Lol, that's cool! We both play WoW, too! I actually introduced the game to him after we met online because I had been playing since it was released in 2004. Now he loves it more than I do, ha.


----------



## Wodjeka (Mar 29, 2012)

They are beautiful, if I had to choose it would also be the red one!!


----------



## LittleGemma (Apr 1, 2012)

Thank you, Wodjeka! Do you think she will be an apple? I can tell her sire is for sure, but the dam is a little more deer shaped.


----------



## Wodjeka (Mar 29, 2012)

Well, to be honest... there is no way to tell you for 100% sure. No one can.

With puppies you will always have some that look like daddy, some like mommy, some in between, some more extreme then mom / dad. (longer muzzle then mom, shorter then dad) 

The only way to get an idea how she is gonna look, is to look into the bloodline. Looking at litters from dogs of her bloodline, possible sired litters from dad and so on.

Now she has a nice apple head. But when she grows older her muzzle can get slightly longer, because of mom. But it can also stay like it is, and look more like daddy.
With puppies it is always a gamble...

As an example; when you pick a puppy for showing you can tell for 95% how a dog is finally gonna look around 6-9 months of age.. before that everything can change a lot. 

But considering the type you like, I think she will be a great pick!


----------



## LittleGemma (Apr 1, 2012)

Thank you for the information! I was curious if all puppies just ended up being a mix of both parents or if sometimes they come out looking completely like one parent or the other, or even different from either.

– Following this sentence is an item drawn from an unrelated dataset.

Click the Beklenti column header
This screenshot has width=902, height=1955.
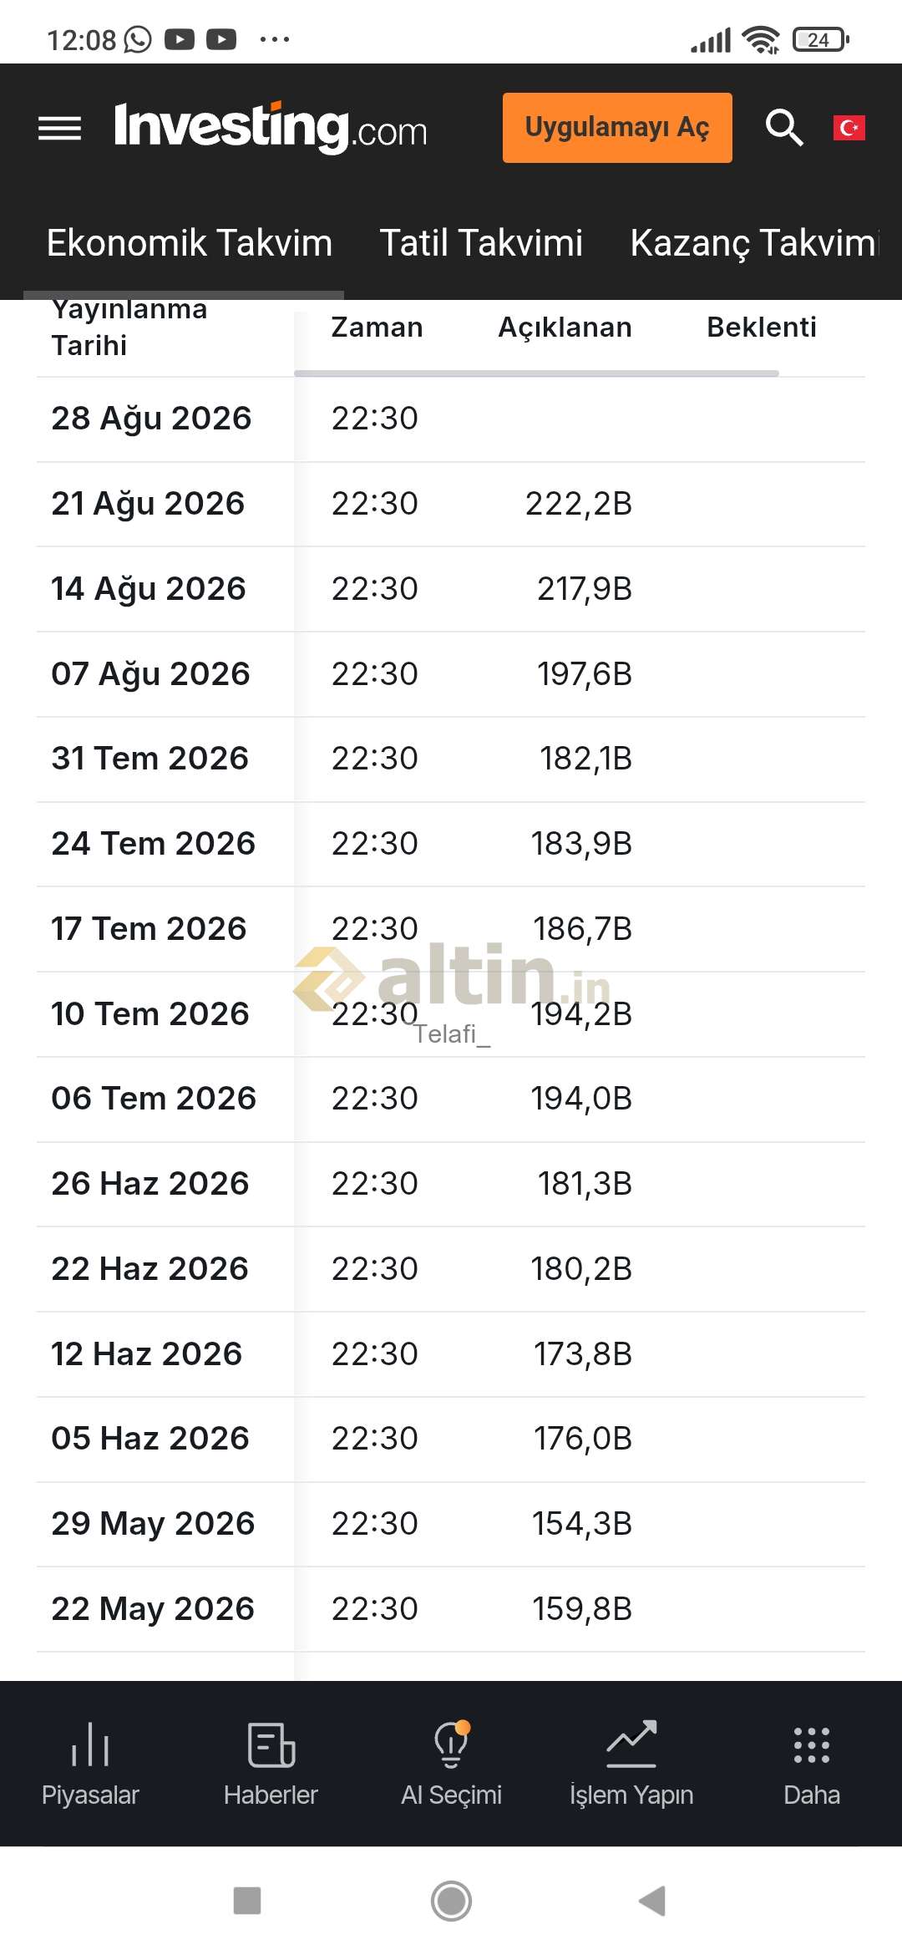[x=762, y=327]
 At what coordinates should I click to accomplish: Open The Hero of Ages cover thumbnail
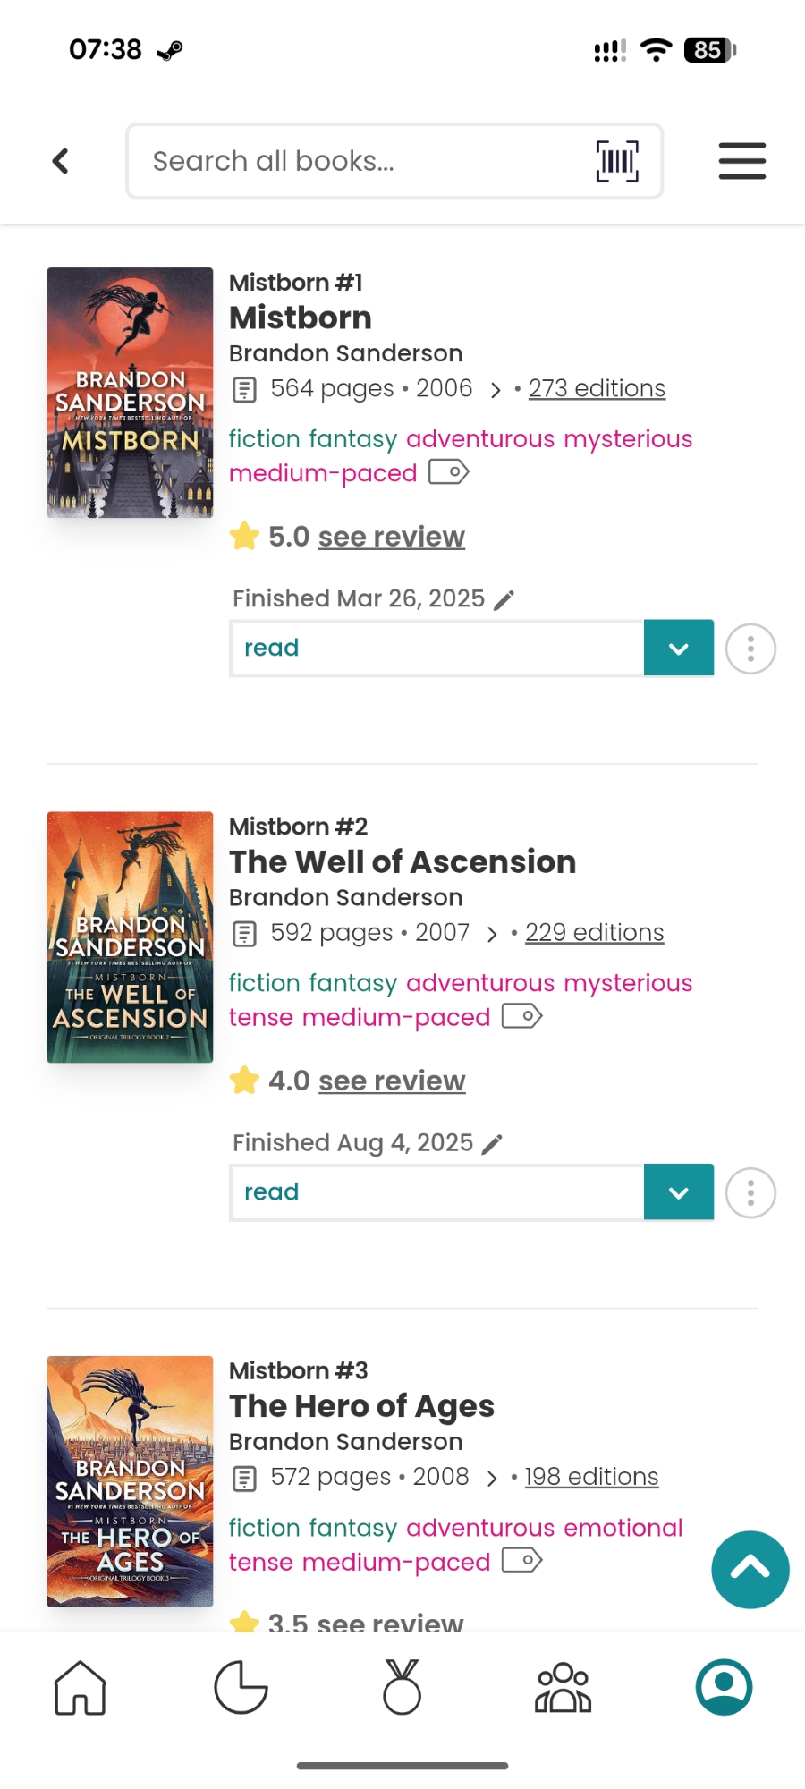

I guess all I can do is watch her grow and observe how she changes over the weeks.


----------



## Wodjeka (Mar 29, 2012)

I think she will be the type you like, and when you finally get her, she will always be the most beautiful chi in the world


----------



## LittleGemma (Apr 1, 2012)

You are probably right. I'll fall in love with her because she will be my baby, no matter what she looks like. Right now I'm just thinking "but what if I see other puppies that I think are cuter than her when I have her!" lol... but I think that's just a feeling I'm having before actually having her with me. For example, I think my first Chihuahua is still the cutest Chi in the world. I'm sure other people would beg to differ, but she's my precious baby so I think she is the best.


----------



## Wodjeka (Mar 29, 2012)

I think it is normal that you have that feeling, but I am sure that that will dissapear as soon as you have her!


----------



## jesuschick (Dec 5, 2010)

That is when you do what I did and you get a second and then a third...


----------



## LittleGemma (Apr 1, 2012)

I bet you're right, Wodjeka. 

Lol, Karen. I know! I really want a little boy to name Walter. It's definitely going to happen... some day. Just don't tell my boyfriend! 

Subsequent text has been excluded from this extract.